Traditionalistes
Les décisions papales
En 2007, Benoît XVI autorise la célébration de la messe selon l'ancien rituel catholique au titre d'un rite « extraordinaire » et dans un souci de « réconciliation ». Deux conditions subordonnaient cette autorisation : l'existence d'une communauté de fidèles « stable » et l'autorisation de l'évêque local.
Mais le succès pastoral de ces communautés traditionalistes, aux États-Unis et en France notamment (affluence, forte présence de jeunes et de familles, vocations sacerdotales et religieuses nombreuses), conduit le pape François à prendre des mesures restrictives, afin d'éviter la constitution d'une Eglise parallèle.
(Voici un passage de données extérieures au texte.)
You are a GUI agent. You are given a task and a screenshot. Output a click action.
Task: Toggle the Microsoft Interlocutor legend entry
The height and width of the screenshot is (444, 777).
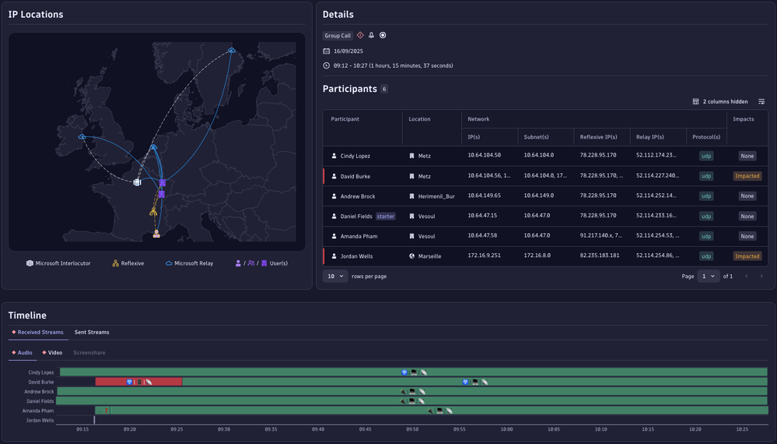click(x=58, y=263)
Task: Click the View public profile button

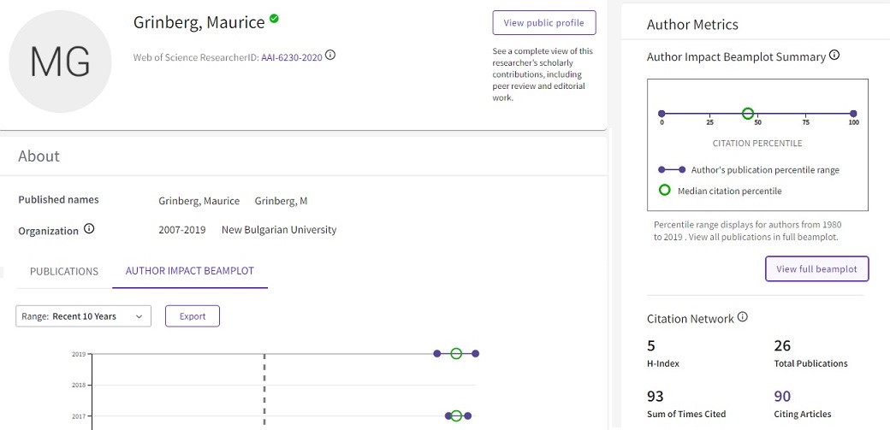Action: point(543,23)
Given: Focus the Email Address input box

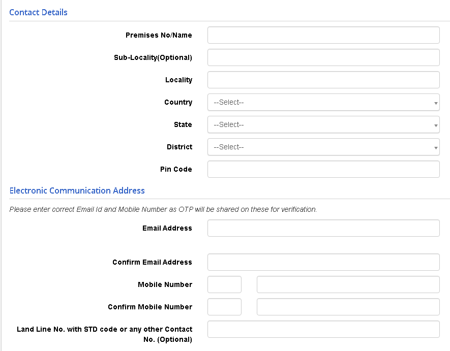Looking at the screenshot, I should 323,228.
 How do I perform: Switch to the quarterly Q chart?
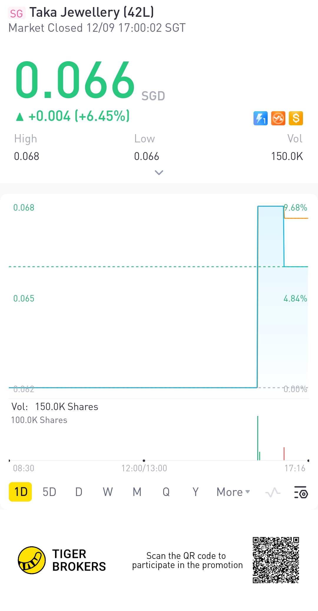pyautogui.click(x=166, y=492)
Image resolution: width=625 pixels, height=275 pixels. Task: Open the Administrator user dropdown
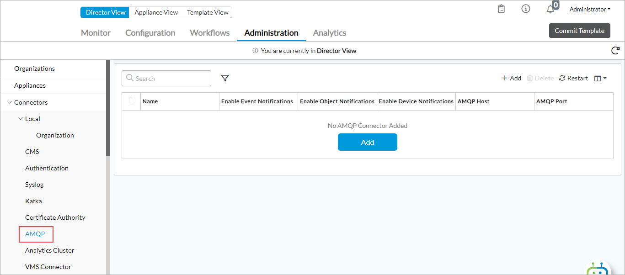(x=590, y=9)
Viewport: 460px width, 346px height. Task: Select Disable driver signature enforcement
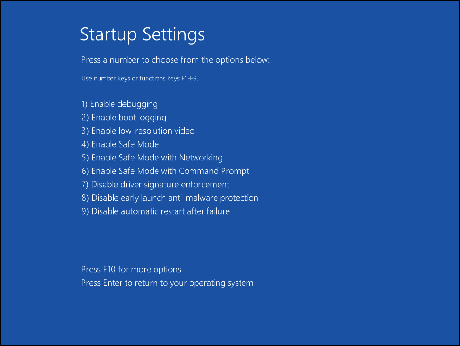[x=155, y=185]
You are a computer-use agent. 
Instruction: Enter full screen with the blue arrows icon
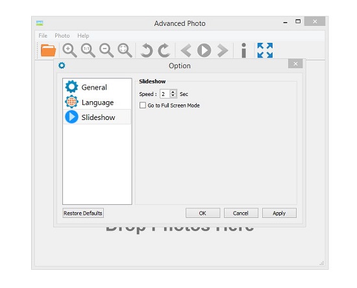click(x=265, y=51)
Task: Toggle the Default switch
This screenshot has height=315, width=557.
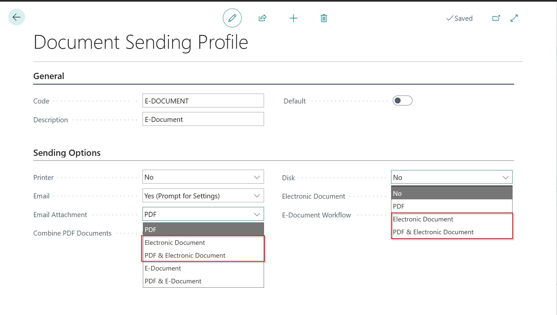Action: coord(402,100)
Dans un motu proprio publié en juillet 2021, intitulé Traditionis custodes, le pape restreint la possibilité de célébrer la messe selon le rite d’avant le concile Vatican II. Depuis, les lieux où sont célébrées les messes selon ce rite doivent être clairement définis et l’utilisation des missels préconciliaires est strictement encadrée.
Le pape a ensuite formellement validé un rescrit le 21 juillet 2023. Celui-ci retire quasiment tout pouvoir de gestion du dossier traditionaliste aux évêques locaux, au profit du seul Vatican. Rome devient ainsi le décideur ultime sur deux points précis. Le premier est l'autorisation éventuellement accordée à de jeunes prêtres ordonnés après le 16 juillet 2021 de célébrer la messe selon l'ancien missel de 1962, en vigueur avant le concile Vatican II, surnommée « messe en latin ». Le second est la possibilité d'utiliser une église paroissiale ou d'ériger une paroisse personnelle pour la célébration eucharistique selon l'ancien rituel. Sur ces deux points, l'évêque local ne pourra plus rien décider sans le feu vert romain.
Retour vers le futur
Les traditionalistes séduisent de plus en plus de fidèles, notamment chez les jeunes. Ce "retour vers le futur" s'explique.
Toute société connaît des mouvements de balancier. Ce que l'un fait, l'autre le défait, pour marquer l'histoire de son empreinte, pour ne pas faire comme celui qui nous précède. L'enfant casse le château de sable qu'un autre enfant a construit et son propre château sera détruit par un autre enfant. L'aménagement d'une maison acheté est revu pour faire à sa convenance, alors que les prédécesseurs pensaient vivre dans un paradis. Les nouveaux critiquent les anciens, sans penser qu'ils seront eux-mêmes critiqués à leur tour. Aucune institution ne survit définitivement, car toute vie est liée au changement. Seule la mort fige les choses.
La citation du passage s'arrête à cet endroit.